-
Tips for becoming a good boxer - November 6, 2020
-
7 expert tips for making your hens night a memorable one - November 6, 2020
-
5 reasons to host your Christmas party on a cruise boat - November 6, 2020
-
What to do when you’re charged with a crime - November 6, 2020
-
Should you get one or multiple dogs? Here’s all you need to know - November 3, 2020
-
A Guide: How to Build Your Very Own Magic Mirror - February 14, 2019
-
Our Top Inspirational Baseball Stars - November 24, 2018
-
Five Tech Tools That Will Help You Turn Your Blog into a Business - November 24, 2018
-
How to Indulge on Vacation without Expanding Your Waist - November 9, 2018
-
5 Strategies for Businesses to Appeal to Today’s Increasingly Mobile-Crazed Customers - November 9, 2018
Immigration: Supreme Court to address Obama plan on work permits, deportation protection
The status of about four million undocumented immigrants hangs in the balance as the U.S. Supreme Court weighs arguments for and against President Barack Obama’s executive order shielding many of them from deportation.
Advertisement
The legal challenge, United States v. Texas, No. 15-674, was brought by the Lone Star State and 25 others, and some of the high court’s conservative members on Monday appeared to side with their positions, including Chief Justice John Roberts. If the justices deadlock in their ruling, due by late June, it will keep intact a lower court block of the plan, dealing a bruising defeat to Obama during his a year ago in office and pushing the issue to the next president.

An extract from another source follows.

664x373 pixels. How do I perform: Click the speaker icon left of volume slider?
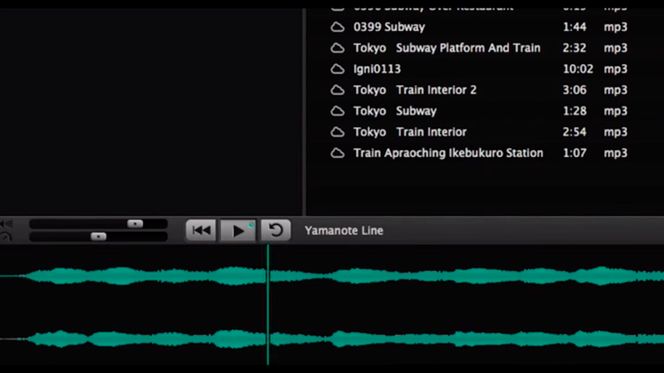[6, 224]
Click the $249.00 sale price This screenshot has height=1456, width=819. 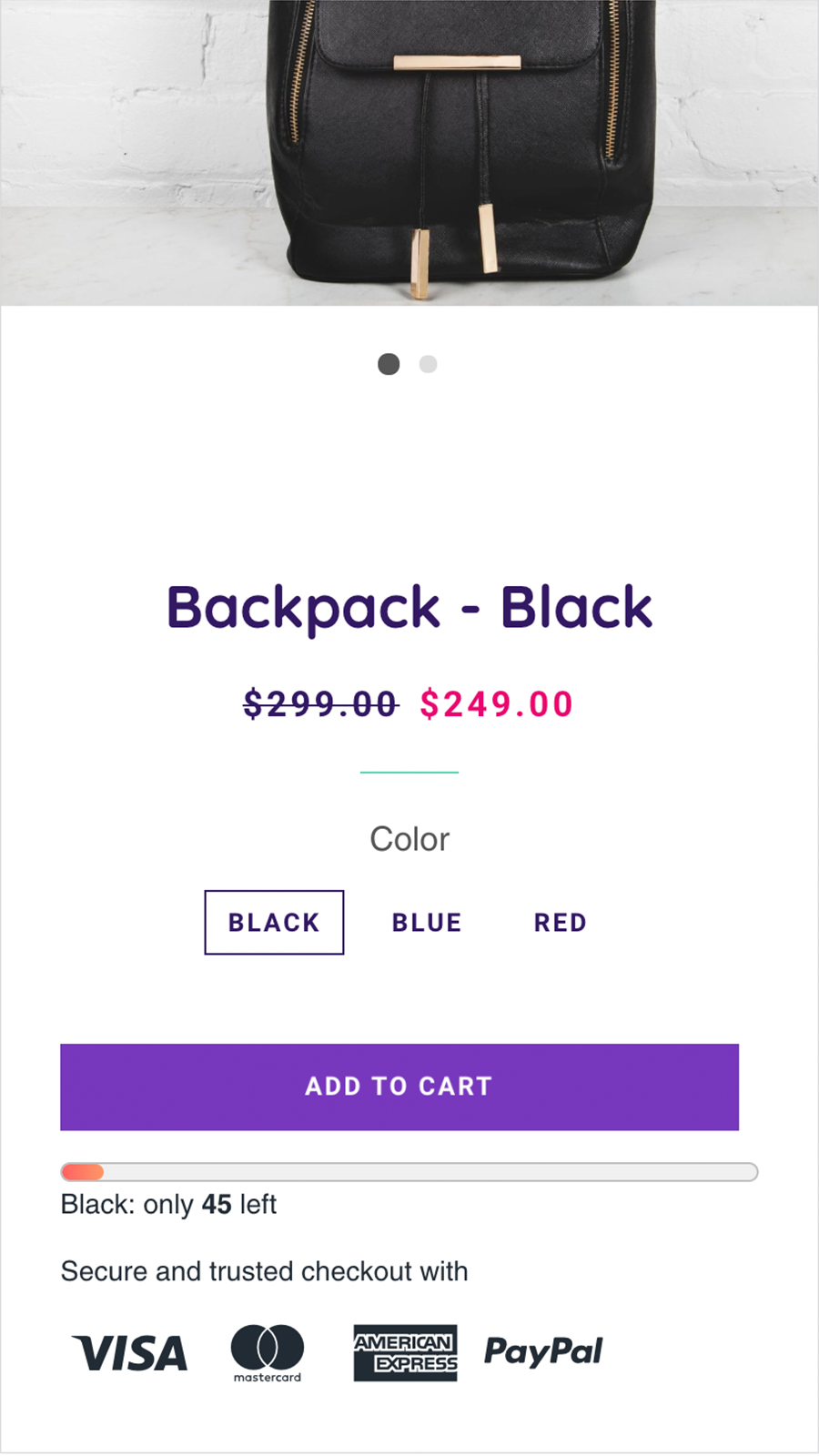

A couple dozen people gathered in front of the Governor’s mansion in Raleigh on Monday to voice support for President Obama’s executive order expanding immigrant protections.
While it’s impossible to glean how the court will ultimately decide the case, the eight justices seemed evenly split along ideological lines during oral arguments, leaving a real possibility of a 4-4 tie.
“He has gone outside the bounds of his Article 2 authority and has “changed the law”, said Rep. Steve King, a Republican from Iowa.
“It will be so hard not to have family here”, she said.
The bulk of immigrants who live in the United States illegally “are here whether we want them or not”, Justice Sonia Sotomayor said. The programs could help roughly 4 million people get work in the U.S. Authorizing it would also grant “lawful presence”.
– Dozens of demonstrators from Florida rode sixteen hours to Washington, D.C.to chanted in Spanish outside the U.S. Supreme Court, “Supreme Court, listen, we are in this fight together”.
Reid said again that not only was the president’s executive action legal but the only option left by congressional inaction.
According to Kligerman, there are about 200,000 undocumented immigrants in Pennsylvania, and about half of them would benefit if the court upholds the president’s action. “It’s about keeping the courts out of policy and keeping the states from meddling in federal policy, the kinds of arguments that the Obama administration is making”.
Advertisement
Specifically, Mr Obama sought to spare from deportation parents who entered the USA illegally but who then had children within its borders and to expand an existing programme for those bought into the country illegally by their parents when they were still children.